03 Explore Data Part I: Statistic and Datasets

Agenda

Review Data Types & Data Structures
Review Descriptive Statistics
Install Packages in R
Factors (One of data type)
Explore the datasets in base R
Explore datasets from CSV

0. Prerequisites

Open R Studio Desktop and setting working directory
Open Slide 03 Explore Data Part I
Create Script file name 03_63130500xxx.R and save in your working directory
run command install.packages("DescTools") (This command will use in Topic 2)
Open progress form Class 03 and checked on Study Check-In and 0 prerequisite

Review Week 2: Data Type and Data Structure

# Data type
varA <- 100             # Numeric ex 1, 1.0
varB <- TRUE            # Logical: TRUE, FALSE
varC <- "Hello World!"  # Character

# Data Structure
vec1 <- c()             # Vector
list <- list()          # List
world <- data.frame()   # Data Frame

# Useful Functions
length()          # number of elements or components
str()             # structure of an object
class()           # class or type of an object
summary()         # result summaries

1. Review Descriptive Statistics

In R Programming, we can find descriptive statistics by using: mean(), median(), min(), max(), quartile(), range(), sd(), var(), iqr()
When we using function we need to understand which function is appropriate for data.

Try to measures of central value (วัดค่ากลาง) of this sample data:

# Sample datasets
sample1 <- c(29,49,42,43,32,38,37,41,27,27,30)
sample2 <- c(1,2,3,5,10,500)
sample3 <- c("Male","Female","Male","Female","Female")

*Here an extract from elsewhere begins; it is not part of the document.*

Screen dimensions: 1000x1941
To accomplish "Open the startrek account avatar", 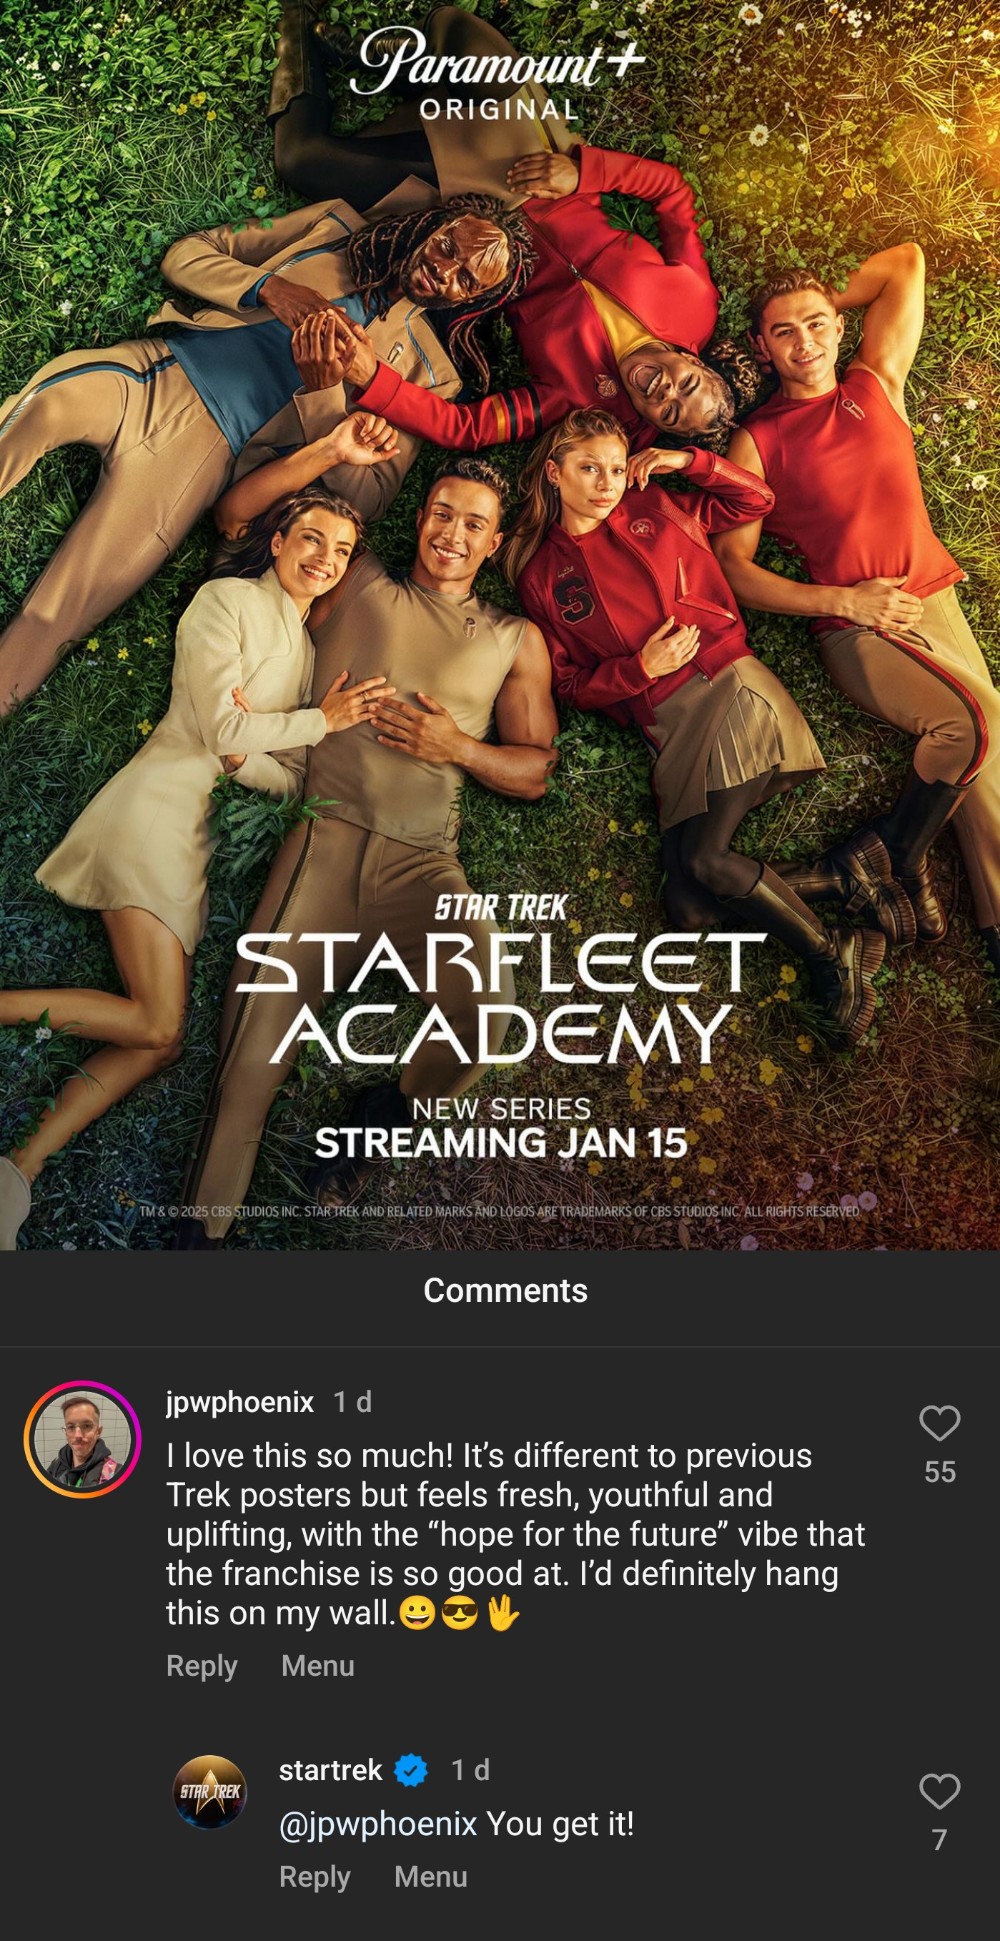I will tap(210, 1792).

If you observe, you will find that in base R not has function to find mode. The mode() in R base is using for get the type mode of an object. You need to finding manually. If the data have more than 1 million. How should you do ? We wouldn't be so mean. I want to present 2 ways that you will get mode:

Using function table() (enhanced version of data.frames)
Install Packages

### Cross Tabulation and Table Creation
table(sample1)

2. Install Packages in R

A package is a suitable way to organize your own work and, if you want to, share it with others. Typically, a package will include code (not only R code!), documentation for the package and the functions inside, some tests to check everything works as it should, and datasets. Ref: DataCamp

# Install Package
install.packages(name)

# Loading/Attaching and Listing of Packages
library(name)

# Read description
help(package=name)

Let's try to install Tools for Descriptive Statistics package (If you have problem, you can use GUI to install package.)

# DescTools package
install.packages("DescTools")

library(DescTools)
help(package=DescTools)

Now you can finding mode by using Mode() function

Mode(sample1)

Try to using this function with marvel_movies and tell me the result.

3. Factors

Factors is one of data type in R. It's appropriate for nominal value (ข้อมูลเชิงปริมาณ หรือ ข้อมูลที่ไม่ใช่ตัวเลข) such as: gender (male / female), Class (1st / 2nd / 3rd). We can use factor() function to see levels of object

factor(sample3)

# treats gender as a nominal variable
gender <- factor(sample3)
summary(gender)

Ref: https://www.statmethods.net/input/datatypes.html

4. Explore the datasets in base R

In base R has built-in datasets. To see the list of datasets, you can using data() function. The popular used R demo datasets is mtcars, iris, ToothGrowth, PlantGrowth and USArrests.

data()

Explore overview dataset

head()      # See 6 observation (rows)
str()       # Structure of object
colnames()  # Column Name
rownames()  # Row Name
colMeans()  # Mean each column
rowMeans()  # Mean each row
colSums()   # Sum each column
rowSums()   # Sum each row

Data set: Motor Trend Car Road Tests

We will use mtcars datasets to explore data

View(mtcars)

str(mtcars)
head(mtcars)
summary(mtcars)
colMeans(mtcars)

Inspect inside dataset

We can select one column to calculate some thing by using df$col. Example, we want to finding average of miles per gallon in Motor Trend Car Road Tests.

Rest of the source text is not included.